Unlocking Implicit Experience: Synthesizing Tool-Use Trajectories from Text
- •GEM pipeline extracts multi-turn tool-use data from text corpora to train autonomous AI agents
- •GEM-32B achieves 16.5% performance boost on BFCL V3 benchmark, outperforming models trained on in-domain data
- •Specialized Trajectory Synthesizer reduces inference costs while maintaining high-quality data generation through supervised fine-tuning
Training AI agents to navigate complex, multi-step tasks often hits a wall because high-quality interaction data is remarkably scarce. While existing methods rely on rigid, predefined toolsets, researchers have introduced GEM, a framework that harvests 'implicit experiences' from vast text corpora. By treating standard text as a roadmap for problem-solving, the system identifies relevant workflows and grounds them into executable tool trajectories through a four-stage refinement process. This shift from synthetic API calls to text-based extraction allows for much greater diversity in training scenarios.

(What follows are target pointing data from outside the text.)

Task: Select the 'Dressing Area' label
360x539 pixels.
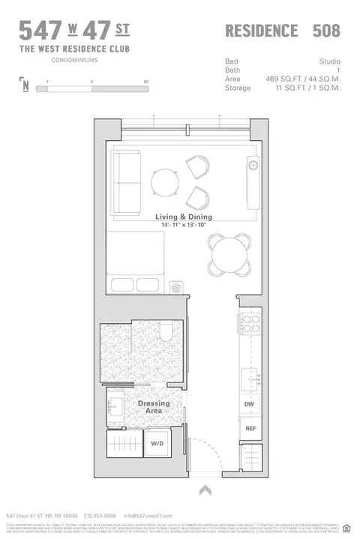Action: tap(154, 407)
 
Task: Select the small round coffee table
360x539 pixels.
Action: tap(164, 181)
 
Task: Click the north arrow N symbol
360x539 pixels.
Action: tap(26, 85)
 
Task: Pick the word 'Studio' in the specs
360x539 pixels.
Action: tap(328, 61)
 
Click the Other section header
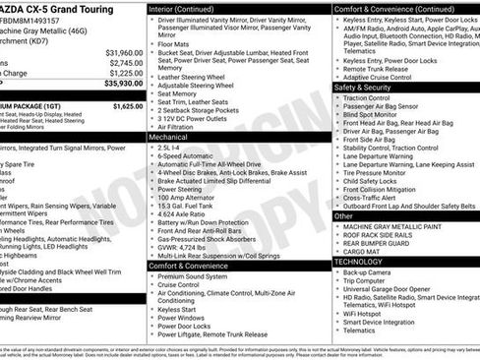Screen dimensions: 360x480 (343, 215)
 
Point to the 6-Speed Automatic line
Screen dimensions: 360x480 (186, 155)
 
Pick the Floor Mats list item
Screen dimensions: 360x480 (173, 43)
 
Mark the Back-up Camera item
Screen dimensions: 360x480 (367, 272)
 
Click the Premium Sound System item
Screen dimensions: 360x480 (193, 276)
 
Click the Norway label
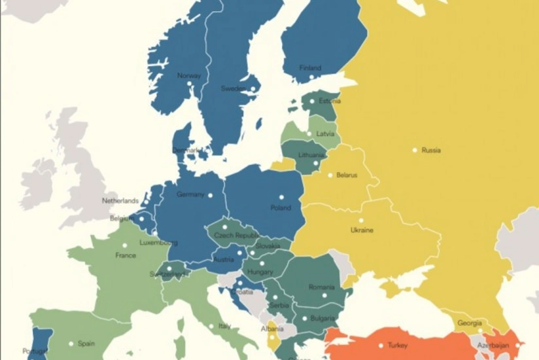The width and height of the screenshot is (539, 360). pos(189,75)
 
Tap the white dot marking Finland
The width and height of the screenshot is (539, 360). pos(311,77)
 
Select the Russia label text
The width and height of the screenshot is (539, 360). pos(431,150)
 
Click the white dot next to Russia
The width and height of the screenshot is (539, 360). pos(415,150)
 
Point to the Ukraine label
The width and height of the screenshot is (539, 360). pos(362,230)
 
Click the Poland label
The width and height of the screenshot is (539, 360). pos(281,208)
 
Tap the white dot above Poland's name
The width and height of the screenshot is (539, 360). pos(282,197)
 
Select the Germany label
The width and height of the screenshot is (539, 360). pos(190,194)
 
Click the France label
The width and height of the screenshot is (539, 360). pos(126,255)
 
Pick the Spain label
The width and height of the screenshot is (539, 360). pos(86,344)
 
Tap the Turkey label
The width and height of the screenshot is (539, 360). pos(397,345)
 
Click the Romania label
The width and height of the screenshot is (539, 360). pos(321,287)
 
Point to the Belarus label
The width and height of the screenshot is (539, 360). pos(347,175)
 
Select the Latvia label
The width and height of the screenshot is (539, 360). pos(325,134)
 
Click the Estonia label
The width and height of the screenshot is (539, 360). pos(330,101)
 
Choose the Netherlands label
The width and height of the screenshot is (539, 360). pos(120,201)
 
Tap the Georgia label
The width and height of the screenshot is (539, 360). pos(470,323)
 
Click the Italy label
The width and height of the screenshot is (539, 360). pos(224,326)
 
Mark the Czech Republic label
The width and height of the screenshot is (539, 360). pos(237,235)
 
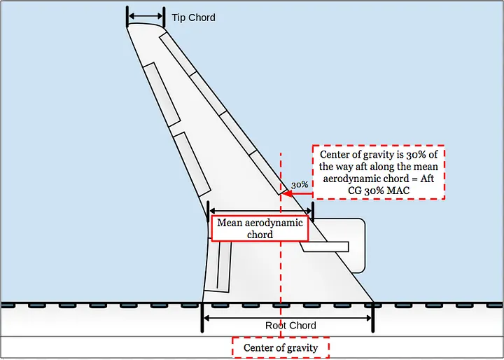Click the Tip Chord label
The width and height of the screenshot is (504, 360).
(194, 18)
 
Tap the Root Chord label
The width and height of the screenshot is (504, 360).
(290, 326)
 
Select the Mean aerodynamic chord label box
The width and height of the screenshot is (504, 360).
(260, 229)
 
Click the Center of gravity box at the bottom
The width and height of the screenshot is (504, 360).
(280, 348)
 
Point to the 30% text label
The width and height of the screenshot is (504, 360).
(300, 184)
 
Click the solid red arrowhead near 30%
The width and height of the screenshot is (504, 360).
(287, 193)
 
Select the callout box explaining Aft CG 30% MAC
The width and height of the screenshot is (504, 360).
(378, 172)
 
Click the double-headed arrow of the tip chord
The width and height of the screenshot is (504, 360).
(146, 17)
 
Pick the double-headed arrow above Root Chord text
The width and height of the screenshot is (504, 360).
(288, 317)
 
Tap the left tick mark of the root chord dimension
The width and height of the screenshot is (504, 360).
(202, 317)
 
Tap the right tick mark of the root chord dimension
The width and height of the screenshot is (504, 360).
(373, 317)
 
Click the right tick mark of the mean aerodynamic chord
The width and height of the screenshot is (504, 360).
(313, 209)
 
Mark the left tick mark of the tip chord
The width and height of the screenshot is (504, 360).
(127, 17)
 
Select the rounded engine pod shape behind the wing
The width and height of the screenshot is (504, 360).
(354, 245)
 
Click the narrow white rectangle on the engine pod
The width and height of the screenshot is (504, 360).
(325, 247)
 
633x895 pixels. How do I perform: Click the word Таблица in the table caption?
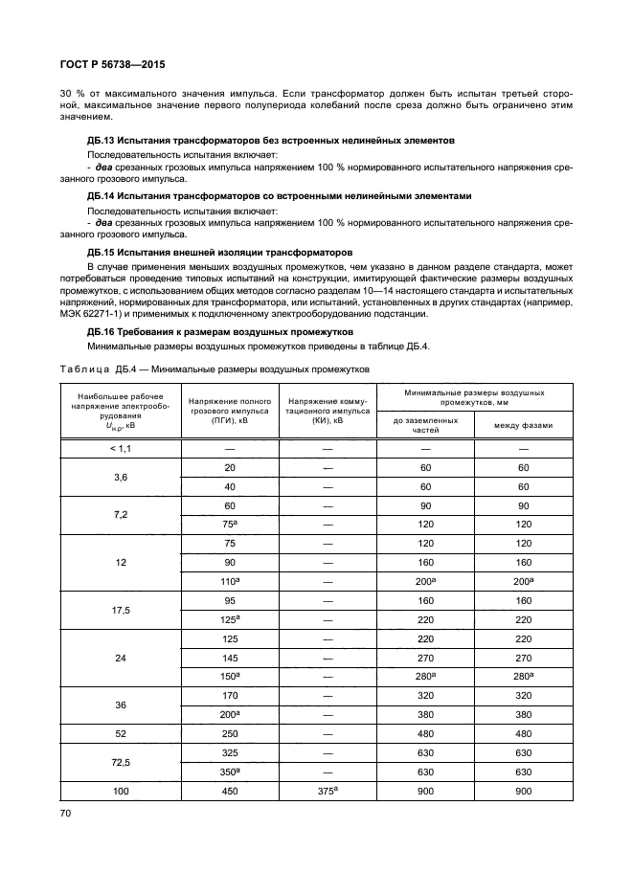[86, 369]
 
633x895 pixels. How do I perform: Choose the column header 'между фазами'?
[523, 425]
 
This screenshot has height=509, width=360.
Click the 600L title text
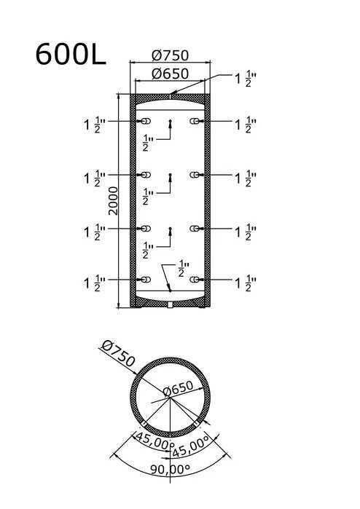click(71, 54)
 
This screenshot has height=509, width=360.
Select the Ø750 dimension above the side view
click(170, 55)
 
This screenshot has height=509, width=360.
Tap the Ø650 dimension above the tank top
click(170, 74)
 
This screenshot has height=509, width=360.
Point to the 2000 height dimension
click(114, 200)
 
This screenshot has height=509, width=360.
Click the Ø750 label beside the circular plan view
click(118, 354)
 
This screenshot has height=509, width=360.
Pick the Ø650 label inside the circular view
click(178, 388)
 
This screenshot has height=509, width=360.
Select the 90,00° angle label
click(171, 469)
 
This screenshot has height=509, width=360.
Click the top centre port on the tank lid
click(170, 96)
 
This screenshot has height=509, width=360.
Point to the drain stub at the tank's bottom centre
click(171, 305)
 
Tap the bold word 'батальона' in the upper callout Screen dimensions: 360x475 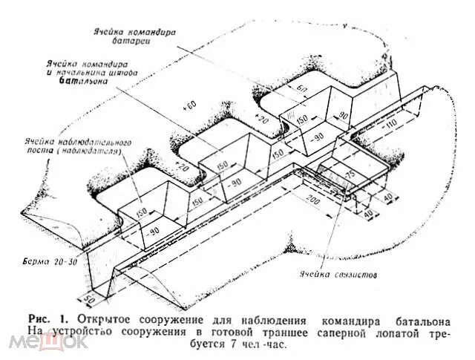click(83, 82)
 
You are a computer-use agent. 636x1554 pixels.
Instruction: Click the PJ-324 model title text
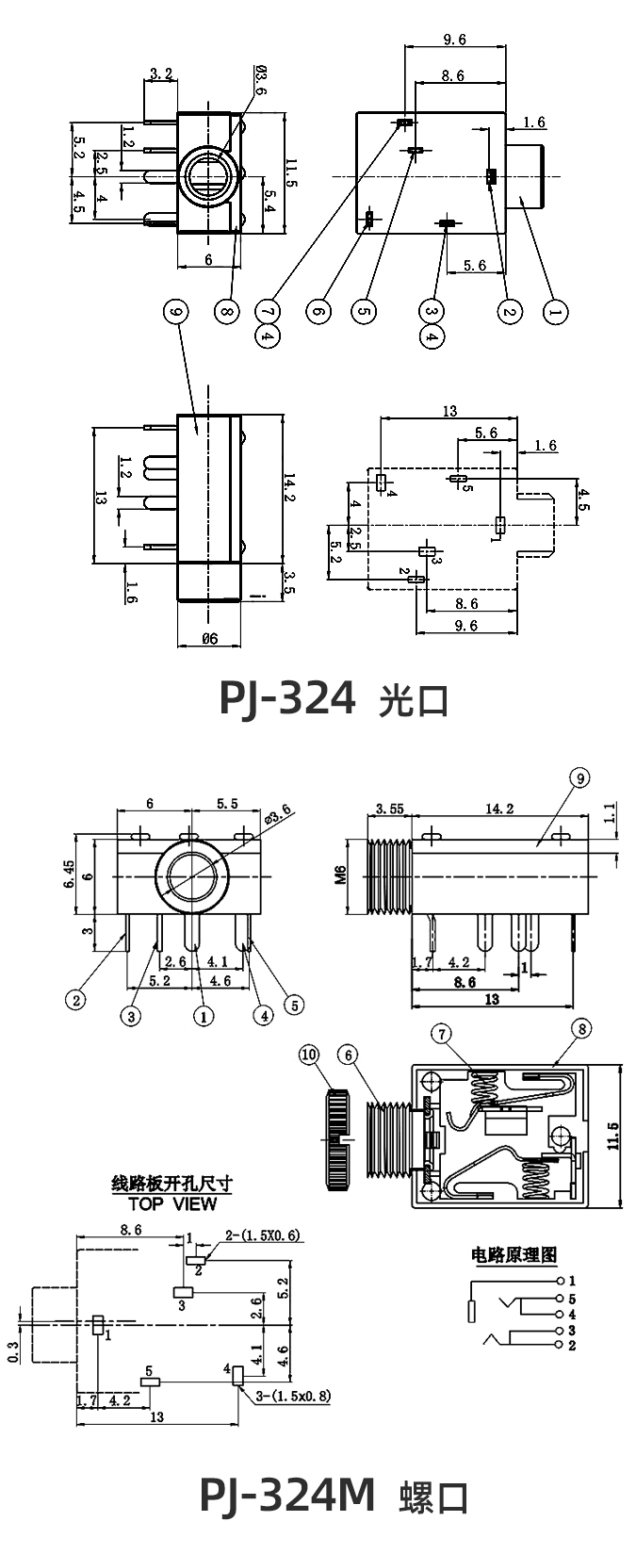[x=287, y=698]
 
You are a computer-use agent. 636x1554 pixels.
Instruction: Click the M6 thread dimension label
[x=340, y=876]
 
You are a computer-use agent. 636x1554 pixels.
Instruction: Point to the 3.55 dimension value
[x=389, y=808]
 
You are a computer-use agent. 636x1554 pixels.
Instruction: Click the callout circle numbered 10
[x=310, y=1055]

The results are striking, with the GEM-32B model delivering a 16.5% improvement on the BFCL V3 Multi-turn benchmark. Perhaps most impressively, the team distilled this entire complex pipeline into a specialized Trajectory Synthesizer. This dedicated model uses Fine-tuning to replicate the pipeline's output at a fraction of the computational cost. This approach suggests that the next generation of AI Agent systems might not need more data, but rather a more clever way to translate human knowledge into actionable skills. This method ensures higher efficiency without sacrificing the quality of the synthesized experiences, marking a significant step forward in scalable agent training. By bridging the gap between static text and active tool execution, the research provides a blueprint for more versatile foundation models.